Medicare may cover this if there is a known mutation in the family: It may cover testing for an individual with signs or symptoms of an inheritable cancer who has a family history of a known mutation.

A healthcare provider must determine the test is medically necessary for your situation.

Specific types of tests: Some tests, like those for BRCA1/2 genes, have specific criteria for coverage, often requiring a personal history of certain cancers or specific family history details,

Radiation Therapy Coverage

Radiation therapy, including external beam radiation, brachytherapy, and proton beam therapy, is covered under Medicare. Like chemotherapy, the coverage breakdown depends on the setting:

  • Outpatient radiation (the most common setting): Covered under Part B. After your $283 deductible, Medicare pays 80%, you pay 20% coinsurance.
  • Inpatient radiation (administered during a hospital stay): Covered under Part A with the inpatient deductible and coinsurance schedule.

The same supplement vs. advantage dynamics apply here. With a supplement, your 20% coinsurance is largely or entirely covered. With an Advantage plan, you'll pay plan-specific copays or coinsurance up to your MOOP.

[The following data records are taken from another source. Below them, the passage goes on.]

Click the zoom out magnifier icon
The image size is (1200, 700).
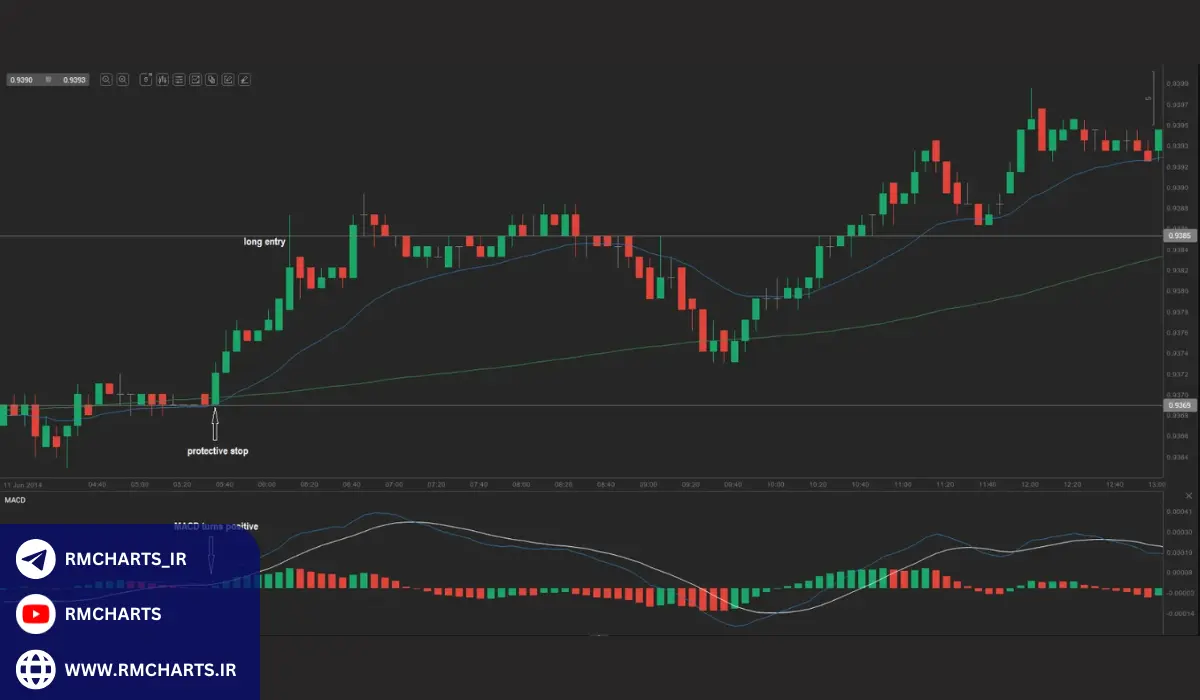coord(106,79)
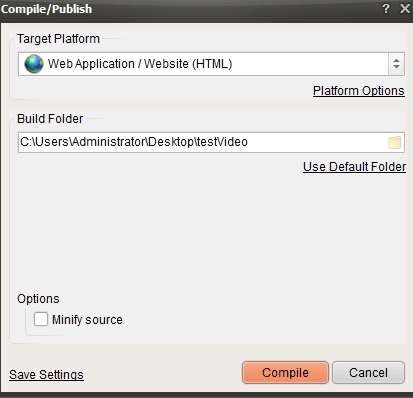Start build with Compile button
The height and width of the screenshot is (398, 413).
click(x=285, y=373)
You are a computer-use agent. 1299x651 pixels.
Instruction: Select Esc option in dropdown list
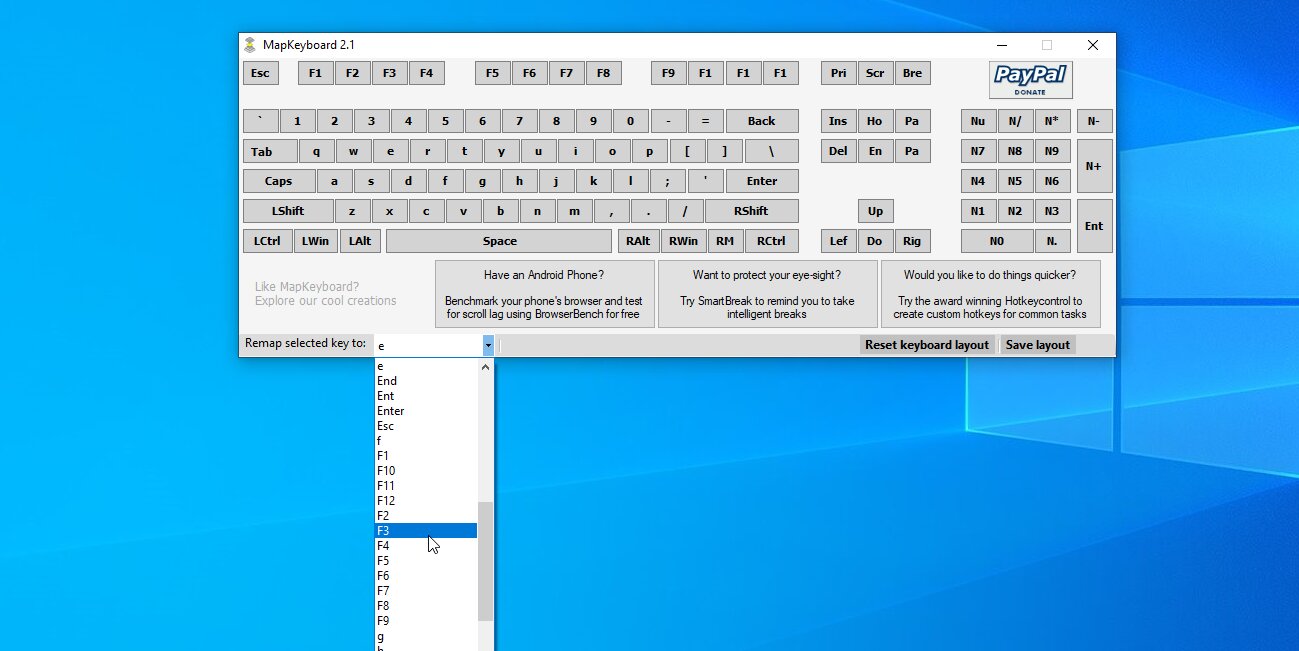coord(385,426)
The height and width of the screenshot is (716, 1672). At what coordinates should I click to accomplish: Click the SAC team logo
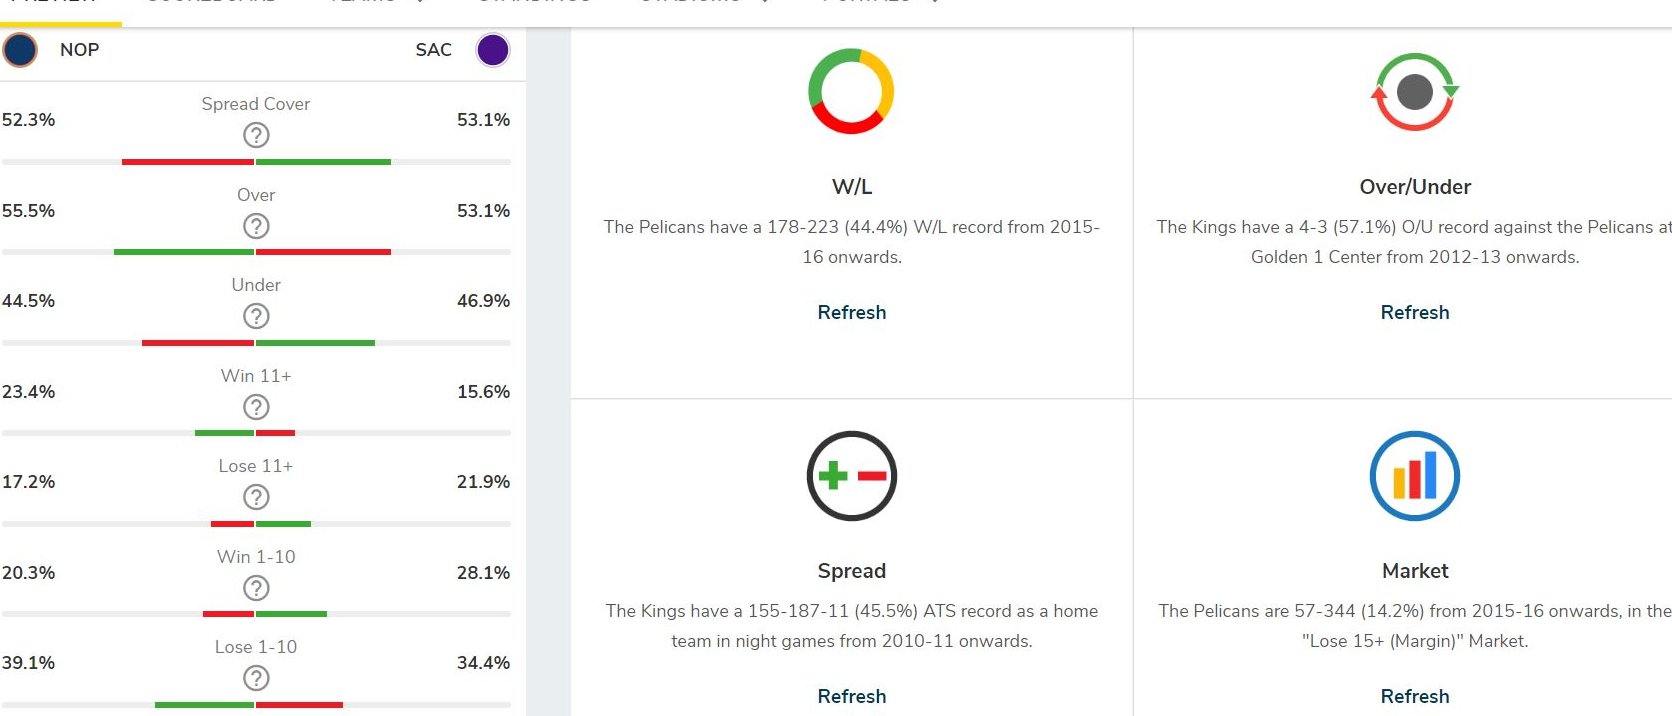pyautogui.click(x=492, y=50)
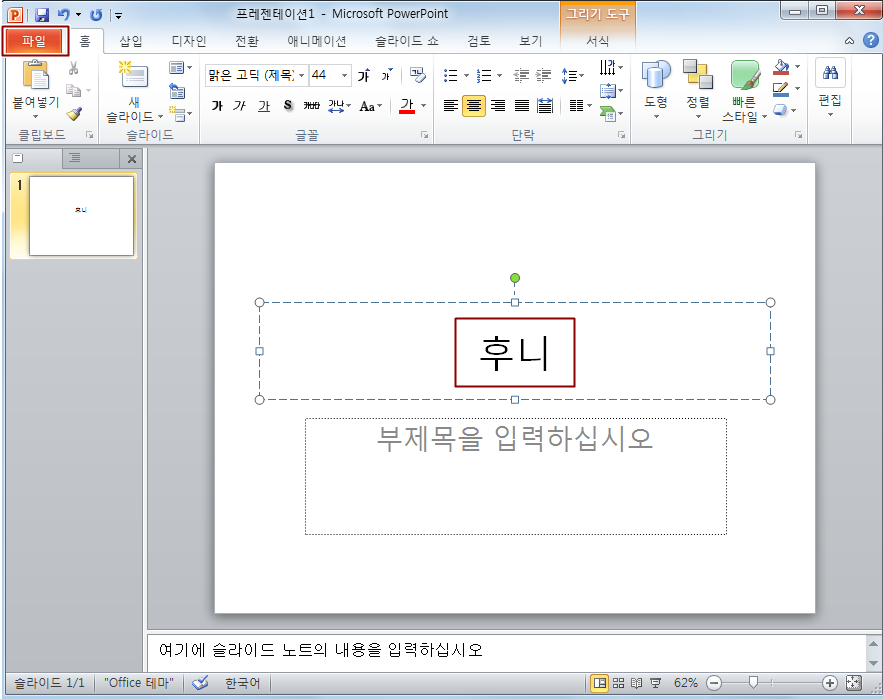Click the Save icon in quick access toolbar

(x=42, y=15)
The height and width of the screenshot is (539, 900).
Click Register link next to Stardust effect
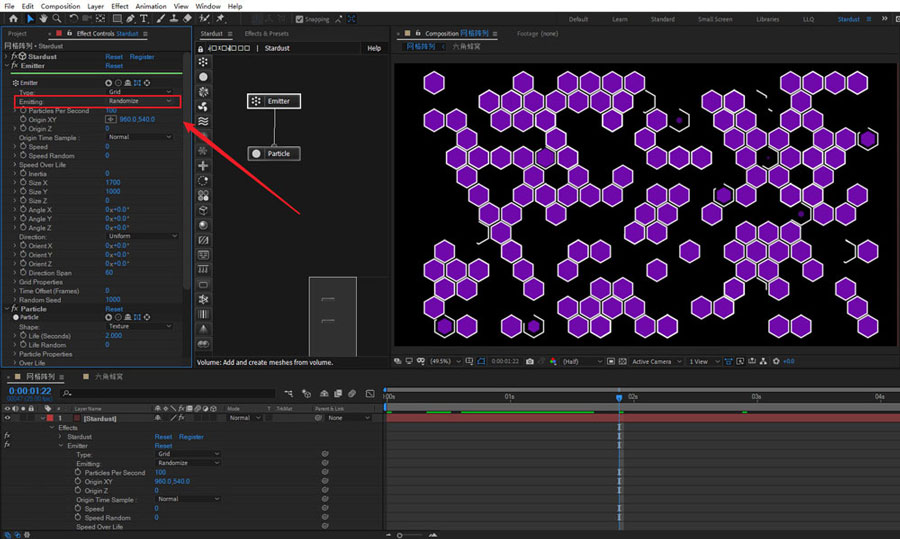click(142, 57)
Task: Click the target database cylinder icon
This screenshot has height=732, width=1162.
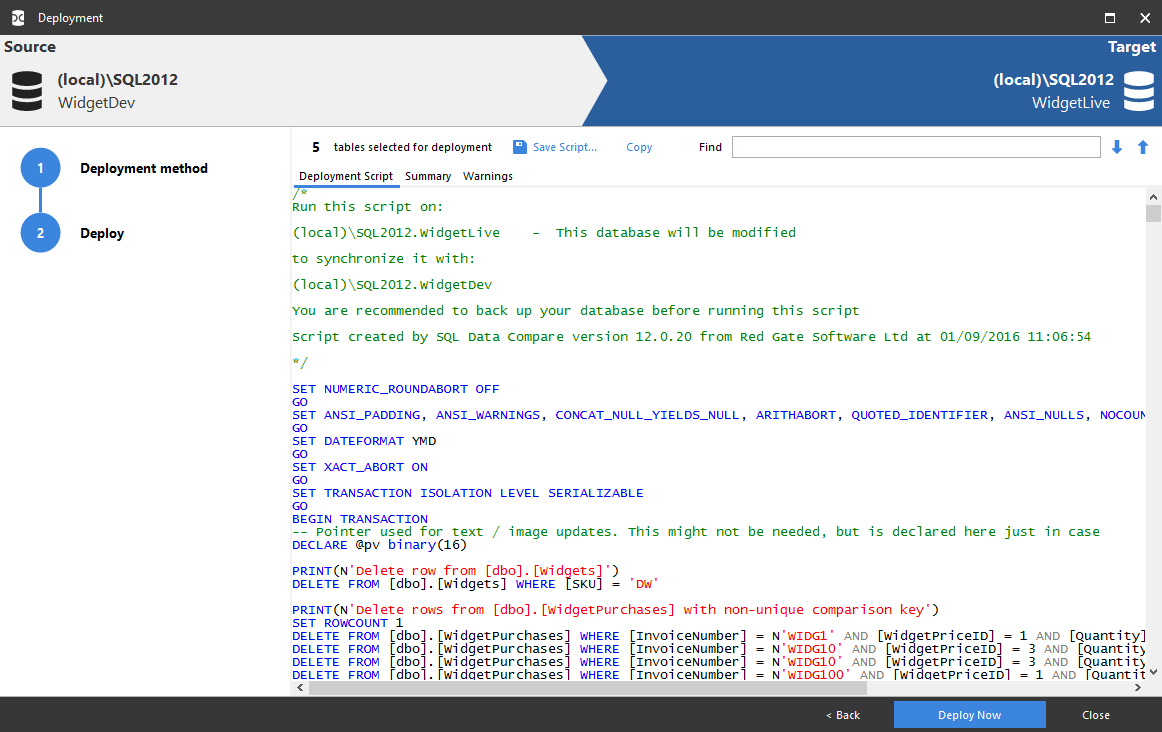Action: 1138,90
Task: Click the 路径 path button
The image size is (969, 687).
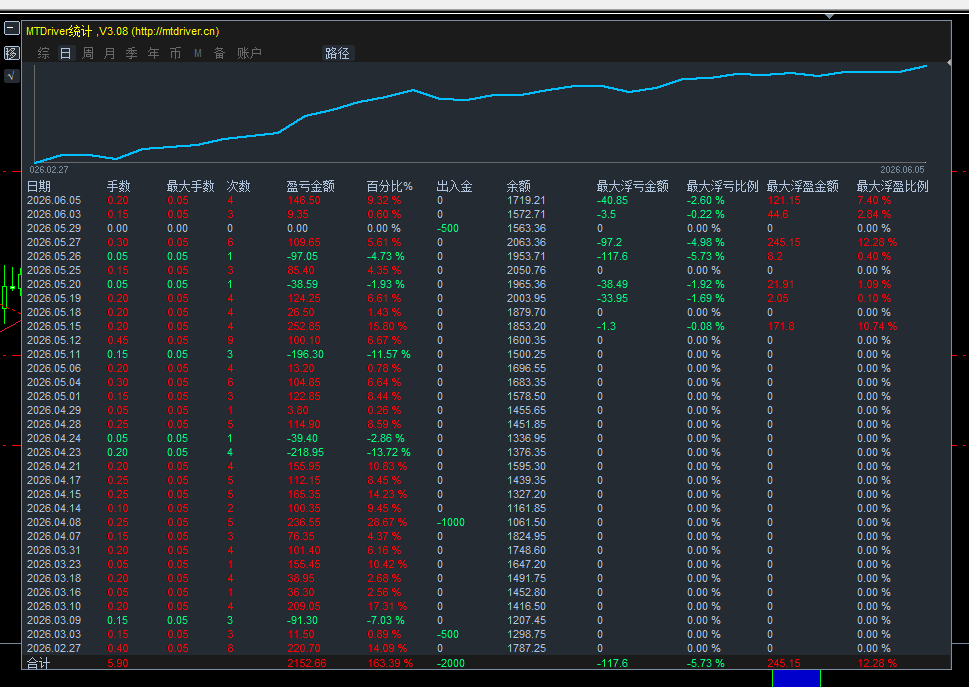Action: tap(337, 53)
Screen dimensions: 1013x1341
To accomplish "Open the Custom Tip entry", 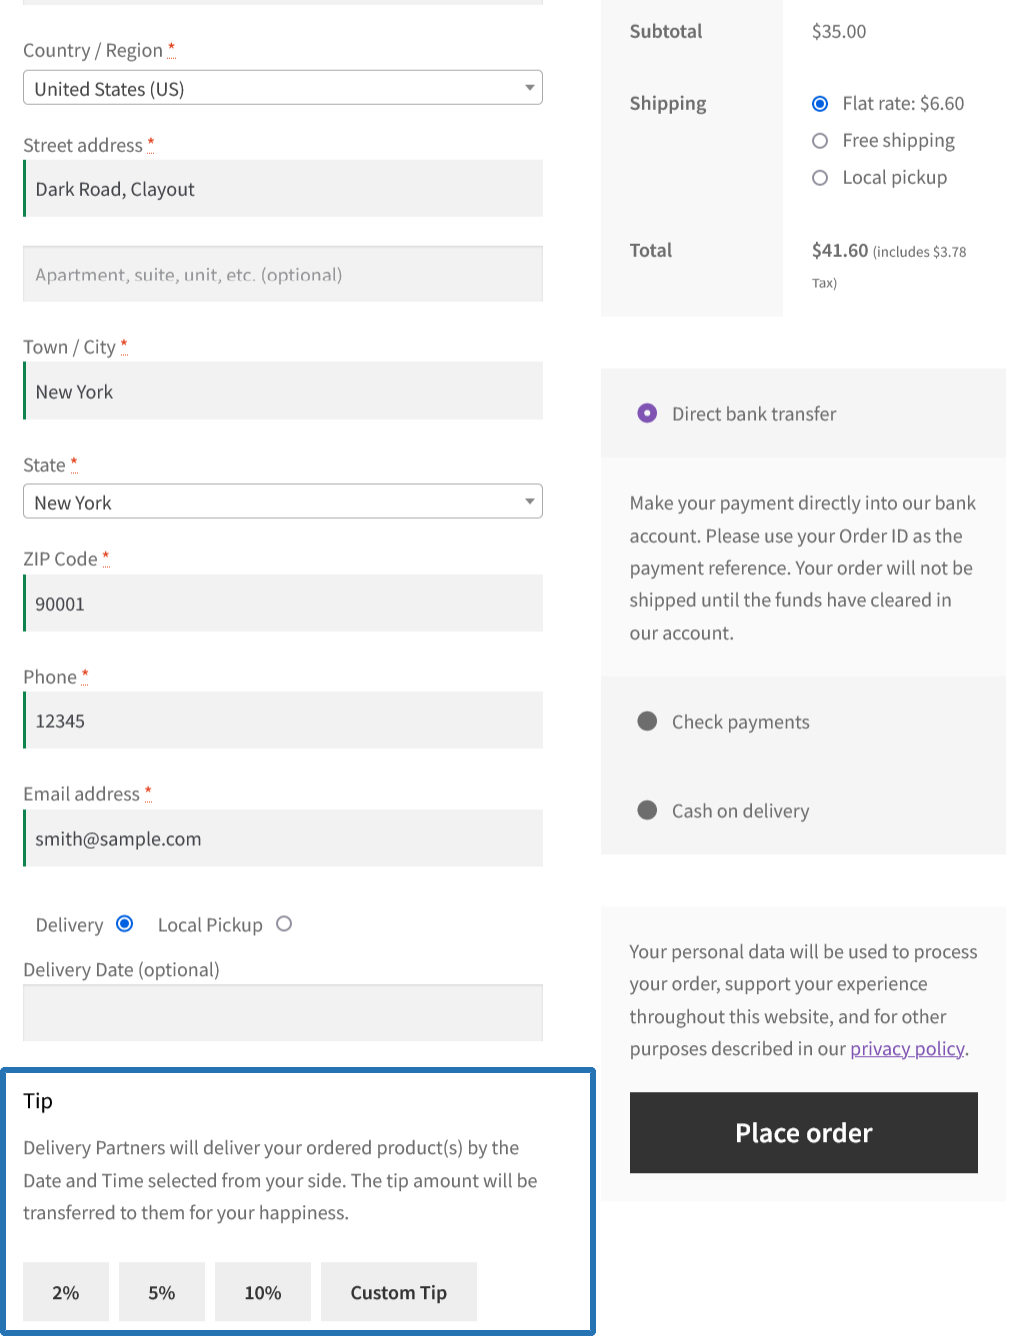I will (x=398, y=1292).
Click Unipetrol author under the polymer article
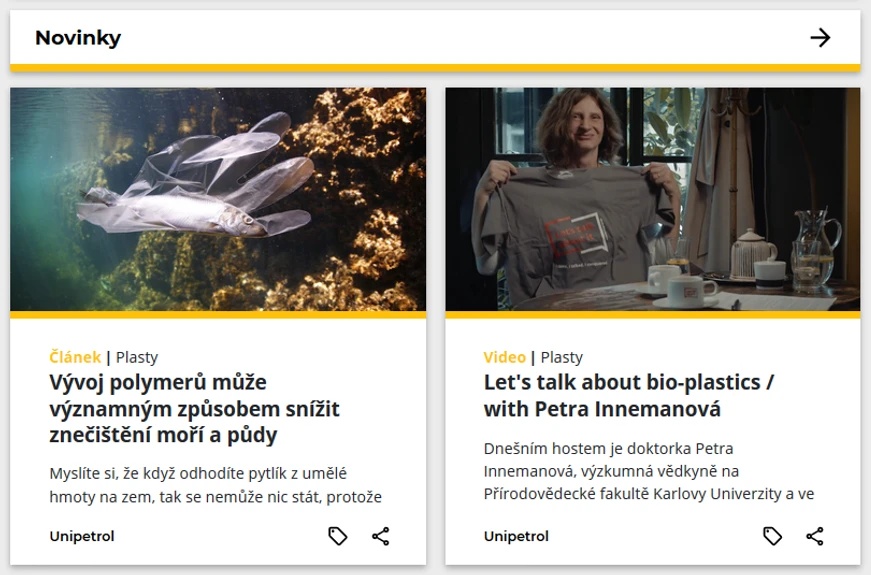This screenshot has width=871, height=575. (x=82, y=536)
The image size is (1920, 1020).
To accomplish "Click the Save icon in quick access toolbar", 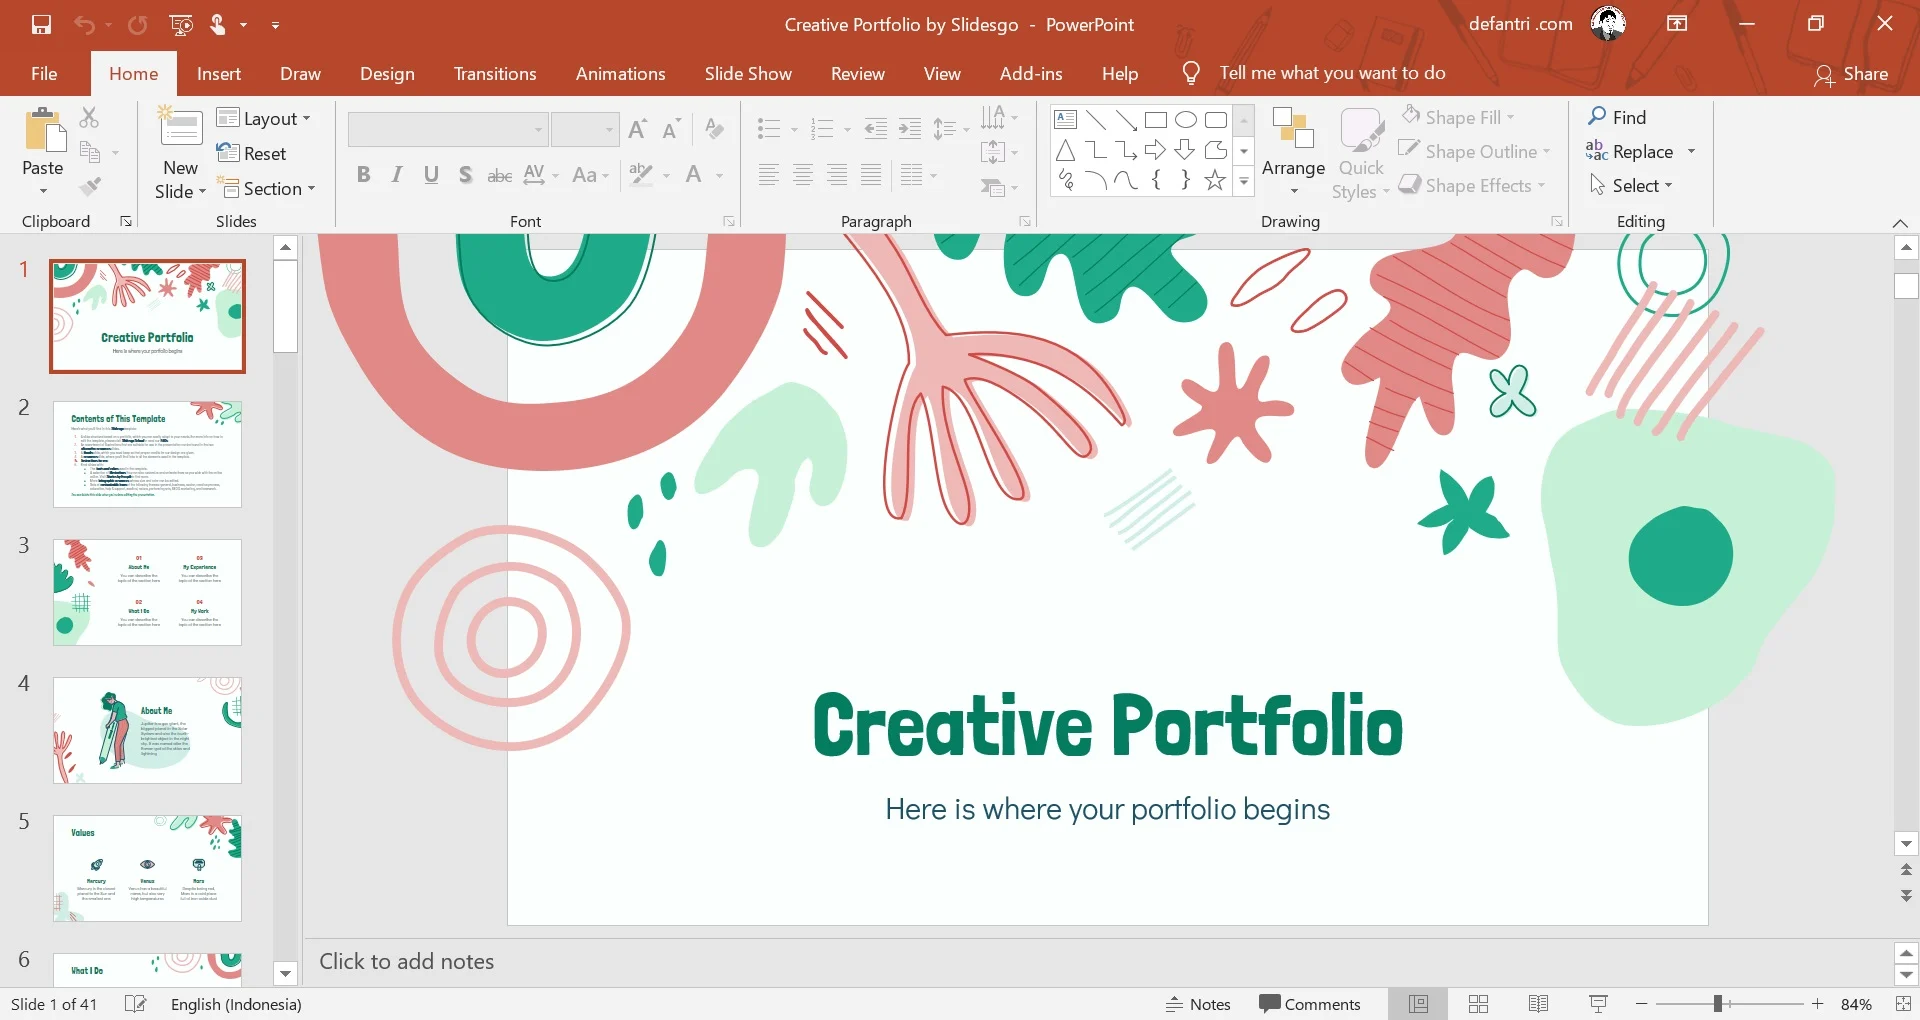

Medical Marijuana and Cancer: Not Covered

This comes up frequently, especially from beneficiaries dealing with cancer-related pain, nausea, or appetite loss. The short answer: no part of Medicare covers medical marijuana, regardless of your state's laws. Marijuana remains classified as a federal Schedule I substance, and Medicare is a federal program.

However, there's a narrow exception worth knowing: FDA-approved cannabinoid-based medications (such as certain anti-nausea drugs prescribed during chemotherapy) may be covered under your Part D prescription drug plan. These are pharmaceutical products that have gone through the FDA approval process, not dispensary marijuana.

Putting It All Together: Action Steps for Medicare Beneficiaries

Whether you're dealing with a current diagnosis or thinking ahead about how your Medicare coverage handles cancer, here's what licensed agents consistently recommend:

  1. Stay current on your preventive screenings. They're free when coded correctly, and early detection saves lives and money.
  2. Ask about coding before any screening. Confirm with your provider's office that the procedure will be coded as preventive. It's a 30-second conversation that can save you hundreds of dollars.
  3. Document your risk factors. If you have a family history of cancer, make sure it's in your medical records and that your provider references it on claims for more frequent screenings.
  4. Understand your plan's cancer cost exposure. If you're on a supplement, your costs are predictable and minimal. If you're on an Advantage plan, know your MOOP and understand what prior authorizations might be required.
  5. Review your plan annually. If your health situation has changed, especially with a cancer diagnosis, it may be worth reassessing whether your current plan type is the best fit. Talk to a licensed Medicare agent about your specific situation.
  6. Be cautious with genetic testing offers. Only pursue genetic testing through your doctor when there's a clinical reason, not through unsolicited offers or health fair booths.
  7. Know your clinical trial rights. If a clinical trial is recommended, Medicare covers the routine costs. Don't let cost fears alone keep you from considering cutting-edge treatment options.

Cancer is one of those situations where your Medicare choices are put to the ultimate test. The agents on our platform, hundreds of whom have walked beneficiaries through this exact scenario, overwhelmingly agree on one thing: understanding your coverage before you need it is the single best thing you can do. Whether you're on a supplement or an Advantage plan, knowing what to expect means fewer surprises and more time to focus on what actually matters — your health and recovery.